Hospital Office, Party Committee Office

Guangzhou Model: Peritoneal Dialysis Satellite Center

The Guangzhou Model addresses the key problem of low accessibility and high dropout rate of peritoneal dialysis (PD) due to irregular management of PD centers and shortage of primary PD medical and nursing staff. It innovatively proposes a management model with high-quality PD centers as the core and reference, i.e., the "Guangzhou Model" where high-level PD centers are taken as the core, and assistance and guidance are offered to primary PD satellite centers for improvement. This program was first launched in Guangdong Province, and was then expanded to other parts of southern China and later to the whole country. It has achieved significantly improved the level and capacity of PD medical staff in the rural areas, and increased the number and quality of PD centers of primary hospitals all over China. The successful experience was reported by The LANCET and written into international guidelines.

In 2006, a new model of PD center management and standardized PD operation procedures were initiated, and the number of patients followed up has increased from 297 in 2005 to over 1,000 in 2012. It is currently one of the largest PD centers in the world. Catheter intact rate of 1-year PD patients reached 94%; 1-, 2-, 3-, and 5-year patient survival rates reached 94%, 87%, 81%, and 64% respectively; technical survival rates were 98%, 95%, 91%, and 86% respectively; and the average peritonitis incidence fell to 1 episode in 68.5 patient/months. Clinical outcomes were significantly improved for elderly patients, diabetics, patients transitioning from hemodialysis to PD, and PD patients receiving remote treatment.

Invited by The LANCET, the PD center shared it successful operation experiences, which include (1) a well-trained and committed PD team; (2) standardized catheter insertion and management process; (3) well-designed patient training program; (4) comprehensive follow-up procedures; (5) continuous quality improvement and re-evaluation; and (6) high-quality, clinical question-driven research (http://thelancet.com/campaigns/kidney/updates/how-to-set-up-pd-centres-the-chinese-perspective).

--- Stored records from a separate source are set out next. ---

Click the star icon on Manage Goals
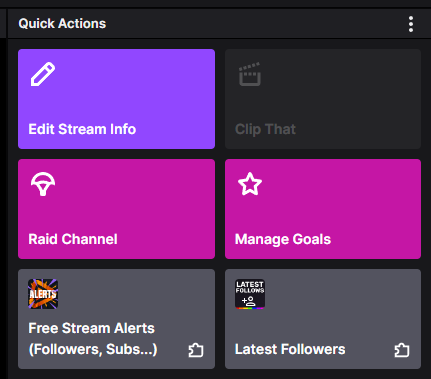 (x=250, y=184)
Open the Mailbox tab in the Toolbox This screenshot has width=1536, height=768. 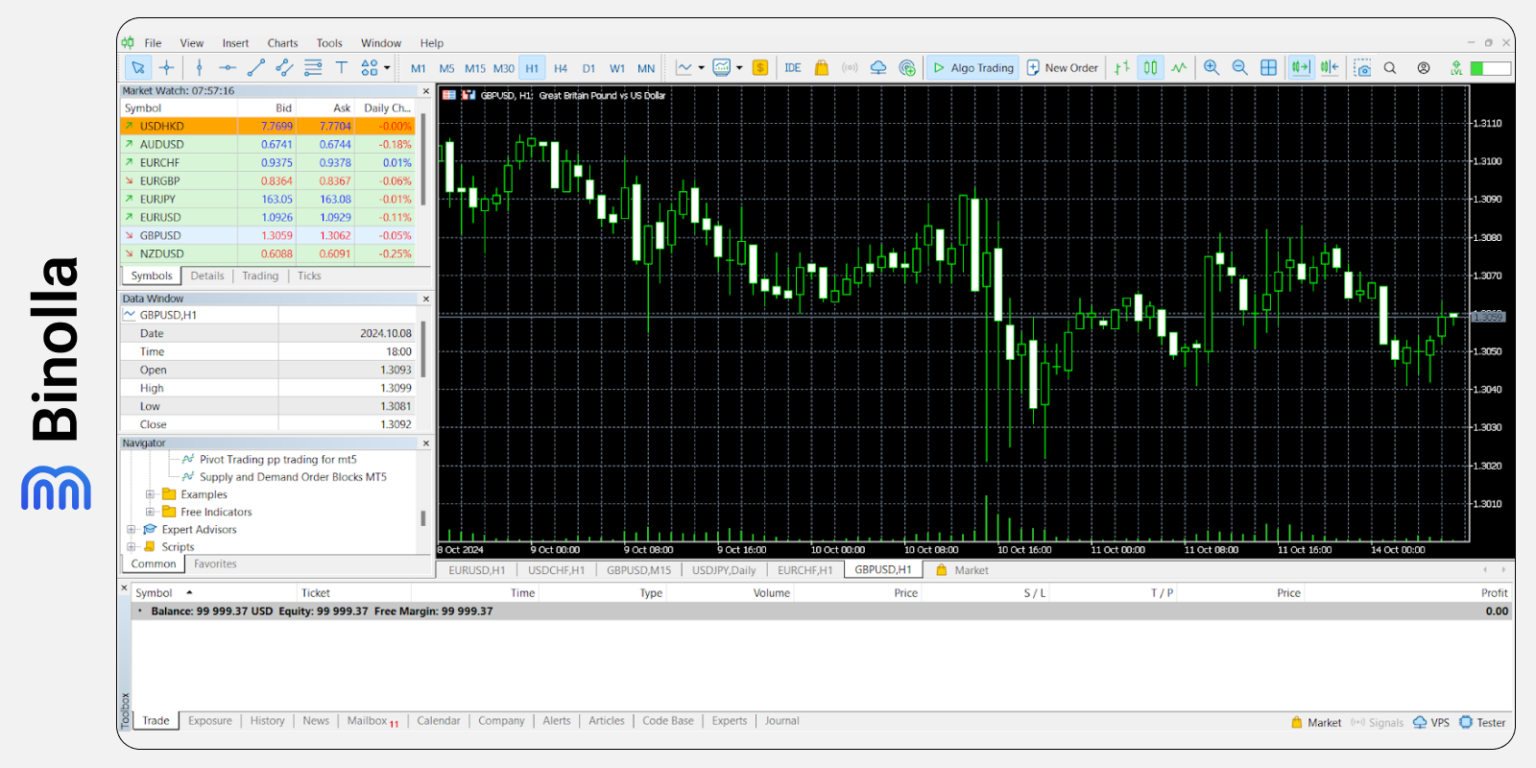pos(366,720)
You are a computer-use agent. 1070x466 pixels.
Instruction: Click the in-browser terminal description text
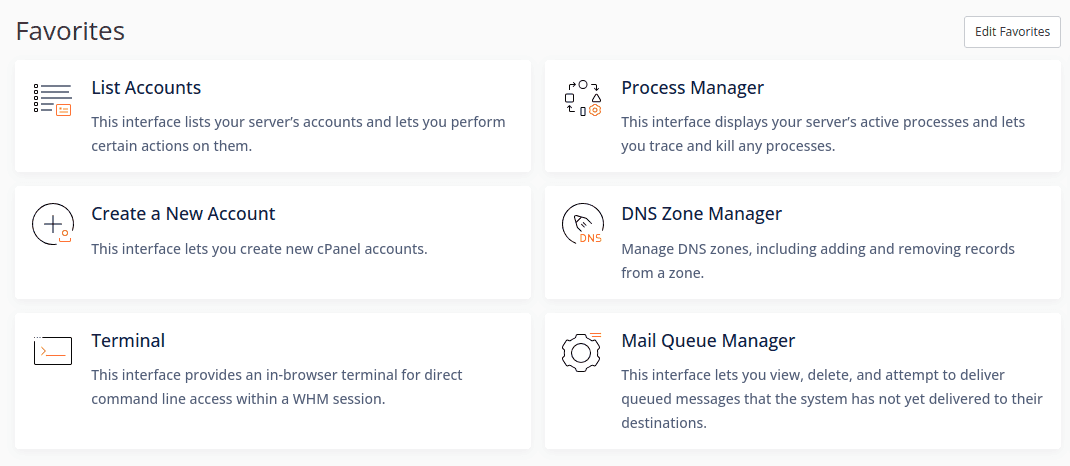click(x=276, y=387)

In 2008, the Guangdong Province Peritoneal Dialysis Satellite Center Program, with the First Affiliated Hospital of Sun Yat-sen University as the center and 12 prefectural and municipal hospitals in Guangdong Province as sub-centers, was launched with the aim of expanding the quality management model of the above-mentioned PD centers to the whole province. The number of patients in primary hospital PD centers that participated in the project for only one year increased by 84.2%; the peritonitis incidence decreased by 38.9%.

In 2012, the number of partner hospitals continued to enlarge, with 29 hospitals from 11 provinces and autonomous regions in South China joining the Satellite Center Collaborative Group, offering much better medical services to more local PD patients.

In 2013, a national training program for county-level hospitals was launched, and as of December 2019, 6,164 medical and nursing staff were trained, covering 2,904 primary hospitals in 30 provinces/autonomous regions. This has significantly promoted PD technologies and quality in Chinese primary hospitals, strengthening the local capacities in major diseases treatment. Driven by government departments and societies, the number of PD patients in China grew from 37,942 in 2012 to 94,896 in 2018.

In 2020, under the leadership of Professor Yu, Guangdong Provincial People's Hospital led the intelligent management of peritoneal dialysis program and established the Smart Peritoneal Dialysis Center. Aiming at the important strategy of digital villages in rural revitalization, the intelligent management of peritoneal dialysis program was launched in the Smart Peritoneal Dialysis Center of Guangdong Provincial People's Hospital as a pilot program to construct the smart PD chronic disease management system. It provides one-stop services for uremic patients, including pre-screening, dialysis, patient education and rehabilitation, and provides an intelligent management platform for the whole process of diagnosis and treatment from hospital to home, so as to alleviate the difficulty for patients in remote areas in receiving hemodialysis, reduce their dependence on hospital operations, and allow them to enjoy the same quality treatment as the urban citizens.